Subjects were recruited via advertisements in the public media, inclusion in the community newsletter as part of the county water bill, flyers posted throughout the community, via outreach screening events at civic organizations and other public events, and in paid advertisements such as the back of supermarket tapes. This protocol required that subjects not be at risk because of the study procedures and that subject characteristics not hamper interpretation of the findings, making it important to ensure a sample population in good current health. Therefore, all subjects underwent a comprehensive examination using a modified SCID (by KMG or GLC) as well as medical history, physical exam, electrocardiogram, chest radiograph, hemoglobin, hematocrit, white cell count, and blood chemistries to rule out current psychiatric and medical disorders. Use of any prescription drugs as well as use of illegal drugs (as detected by a urine screen prior to entry into study) were grounds for exclusion.
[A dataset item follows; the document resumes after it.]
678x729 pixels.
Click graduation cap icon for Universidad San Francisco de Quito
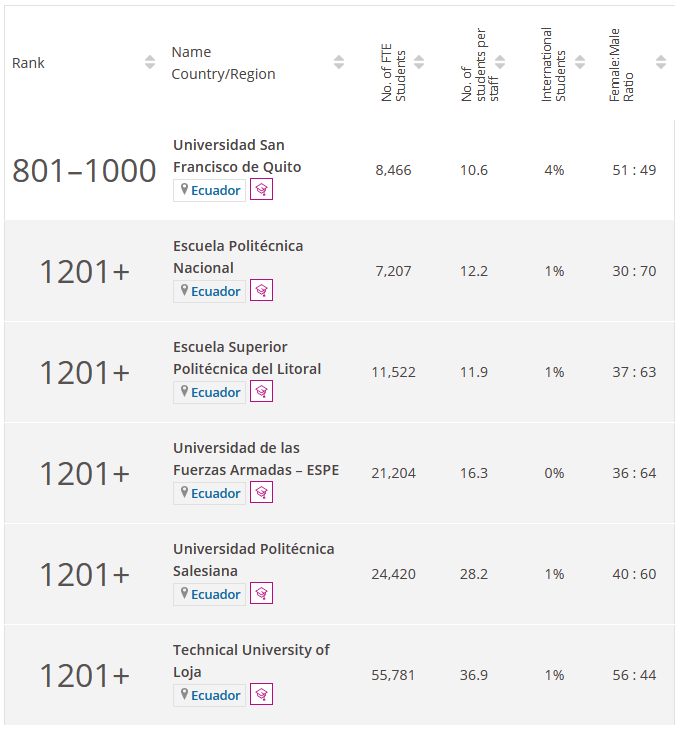(261, 190)
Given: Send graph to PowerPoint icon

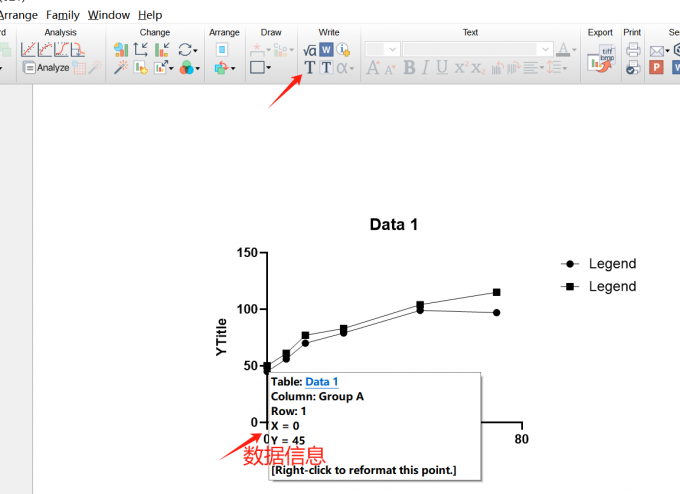Looking at the screenshot, I should pyautogui.click(x=657, y=68).
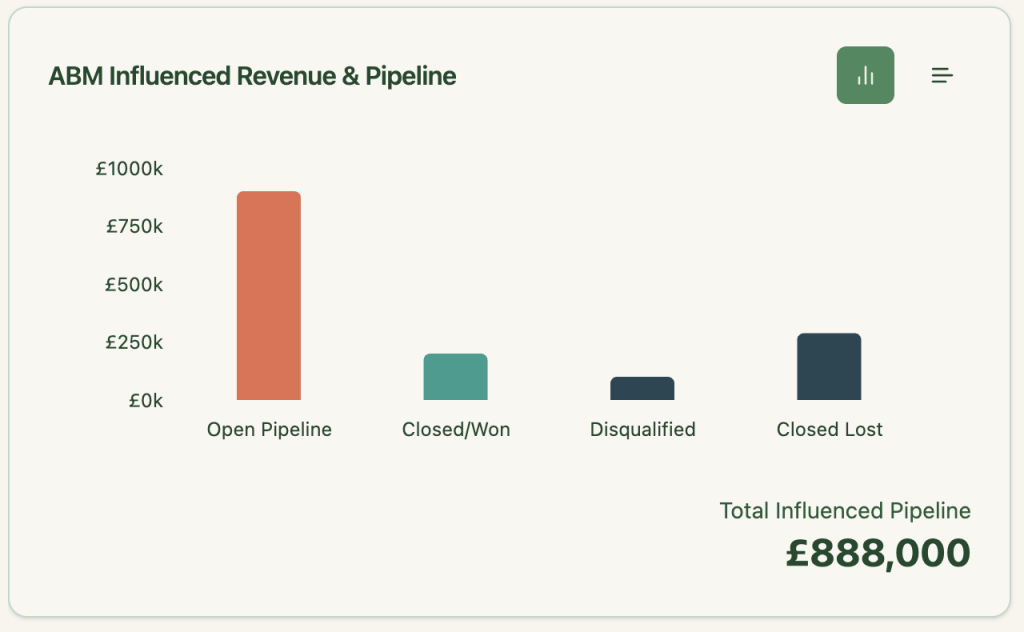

As shown in Table 1, the final sample consisted of 165 subjects with 98 high (annual income >$24 900 or college degree) and 67 low (annual income $24 900 and no college degree) SES, 91 male and 74 female, and 94 African American and 71 Caucasian (based on self-description) subjects. The stringent medical and psychiatric screening requirements made it harder for lower SES and women volunteers to qualify for the study.

Table 1 Demographic Characteristics of the Study Population (N=165)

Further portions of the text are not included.